Hah, that's cool, I honestly never thought about tape measures being a source of decent carbon steel, but sure enough there seems to be plenty that are made with ~1060 carbon steel: http://www.china-tapemeasure.com/material-for-products/steel-strip-for-measuring-tape.htm

It sure would been cool to know this back when I first started making knives and was looking for anything and everything that could decently hardened with a forge and bucket of oil or water lol. I used to try using steel straps for damascus to raise the layer count but still keep the billet relatively small due to hand forging it, but I could never find some that would actually harden.

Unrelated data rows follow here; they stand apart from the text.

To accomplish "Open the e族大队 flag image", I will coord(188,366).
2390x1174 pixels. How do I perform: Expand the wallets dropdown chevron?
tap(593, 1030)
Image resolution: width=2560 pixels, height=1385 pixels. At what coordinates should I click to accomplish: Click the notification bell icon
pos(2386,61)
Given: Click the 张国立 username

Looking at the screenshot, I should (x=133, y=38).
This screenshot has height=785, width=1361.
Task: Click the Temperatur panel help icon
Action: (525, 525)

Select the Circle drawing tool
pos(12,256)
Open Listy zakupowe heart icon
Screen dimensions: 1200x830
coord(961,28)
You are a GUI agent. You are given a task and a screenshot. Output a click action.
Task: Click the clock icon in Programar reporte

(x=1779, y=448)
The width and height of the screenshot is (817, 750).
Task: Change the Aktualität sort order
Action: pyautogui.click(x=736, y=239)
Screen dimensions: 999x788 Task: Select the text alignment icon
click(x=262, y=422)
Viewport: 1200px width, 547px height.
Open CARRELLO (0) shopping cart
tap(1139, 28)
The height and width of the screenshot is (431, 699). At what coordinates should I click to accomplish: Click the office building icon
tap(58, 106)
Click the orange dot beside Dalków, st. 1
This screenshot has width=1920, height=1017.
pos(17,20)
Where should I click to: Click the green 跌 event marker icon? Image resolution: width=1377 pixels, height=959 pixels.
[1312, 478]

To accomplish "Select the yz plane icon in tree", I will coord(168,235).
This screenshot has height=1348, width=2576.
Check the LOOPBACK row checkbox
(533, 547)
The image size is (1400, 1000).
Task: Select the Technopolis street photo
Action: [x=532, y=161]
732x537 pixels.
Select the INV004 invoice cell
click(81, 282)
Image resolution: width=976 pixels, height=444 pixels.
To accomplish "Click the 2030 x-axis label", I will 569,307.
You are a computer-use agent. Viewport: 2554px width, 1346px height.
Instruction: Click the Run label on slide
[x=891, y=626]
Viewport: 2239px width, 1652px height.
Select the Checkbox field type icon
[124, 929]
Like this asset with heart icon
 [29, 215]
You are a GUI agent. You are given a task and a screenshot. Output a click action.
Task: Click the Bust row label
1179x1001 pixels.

Anyway, great idea! :)

~Paul
My Youtube Channel
... (It's been a few years since my last upload)
Thanks! :)
Hehe, yeah, I was in the same shoe for a lot of years. Finding good steel which is also thin was really hard, so for a lot of years my layer count stayed well below 100. Raising it further with hammering by hand was simply too hard.
Then I eventually hooked up on saw blades for wood and metal and most of this layer count problem was solved. :D
 
That's cool! How did you clean all the coatings off??